Rogers is attempting to buy Freedom owner Shaw Communications Inc. SJR-B-T for $26-billion, and must sell its wireless division for the federal Competition Bureau and Department of Innovation, Science and Economic Development (ISED) to approve the takeover. Last Friday, the bureau made an application to block the Shaw deal on the grounds it would reduce competition in the wireless market, which it called an “essential service.”
Freedom is expected to fetch up to $4-billion, with rural internet provider Xplornet Communications Inc. and Quebecor Inc. QBR-B-T also in talks for the business. Rogers, Shaw and all the potential buyers are trying to determine what the competition watchdog and ISED want from the next owner of Freedom.
In its presentation to federal officials, the LiUNA consortium highlighted the deep pockets and telecom expertise of its members. The government has said it wants an experienced telecom owner for Freedom, which has 2.1 million customers in B.C., Alberta and Ontario, and posted sales of $655-million in the first six months of the fiscal year.
Over the past two years, Toronto-based Fengate, backed in part by LiUNA, acquired a network of telecom towers that covers nine U.S. states. The company has a two-decade track record as an infrastructure owner, and also invests in real estate and private equity.
Musqueam Capital is the economic development arm of the Musqueam Indian Band, and its holdings include a stake in MST Development Corp., which owns six properties in Vancouver valued at more than $1-billion. The Tsleil-Waututh are also partners in MST Development.
The federal Liberals have been backing Indigenous businesses as part of their reconciliation initiative. In April, ISED Minister François-Philippe Champagne announced a series of grants under the Indigenous intellectual property program.
Musqueam Capital and the Tsleil-Waututh are also partners with Aquilini’s real estate company on a 40-acre property in Burnaby, B.C.
Rogers’ ties to the Aquilini family date back to 2009, when Rogers vice-chair Phil Lind negotiated new naming rights on the Canucks’ home with Francesco Aquilini, chairman of the Canucks and one of three brothers who run the family’s holdings, worth an estimated $3-billion. Aquilini family-owned GM Place became Rogers Arena in 2010.
Rogers, Shaw and members of the consortium all declined to comment on the Freedom sale process. Bankers advising on the process said all bidders sign a non-disclosure agreement.
Other potential Freedom owners include New Brunswick-based Xplornet and its backer, New York-based private equity firm Stonepeak Infrastructure Partners.
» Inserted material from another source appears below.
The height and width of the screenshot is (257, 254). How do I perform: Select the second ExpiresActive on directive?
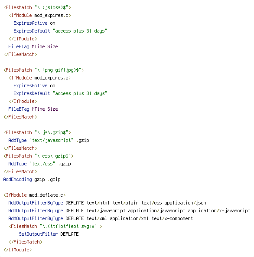coord(34,86)
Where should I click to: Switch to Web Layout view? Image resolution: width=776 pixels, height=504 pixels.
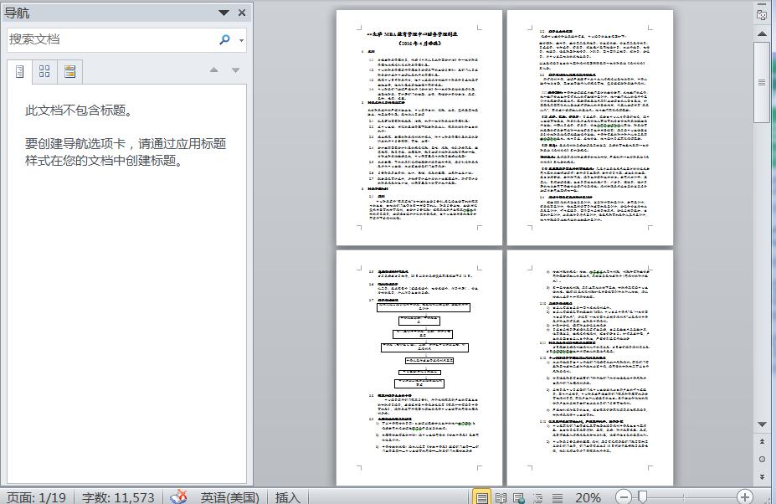519,497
Stonepeak owns U.S. fiber optic networks and telecom towers, and recently raised a US$14-billion fund to acquire new businesses.
Montreal-based Quebecor has successfully bundled its wireless, cable and media businesses and become a significant player in the Quebec cell phone market. Chief executive officer Pierre Karl Péladeau has made clear his interest in acquiring Freedom and building a national wireless network since the Shaw takeover was announced in March, 2021. However, Rogers has only initiated talks with Quebecor in recent weeks, The Globe has reported.
Quebecor has a $6.8-billion market capitalization and relatively little debt on its balance sheet compared to rivals such as Rogers, and analysts say Mr. Péladeau has the capital needed to acquire Freedom, if given the opportunity.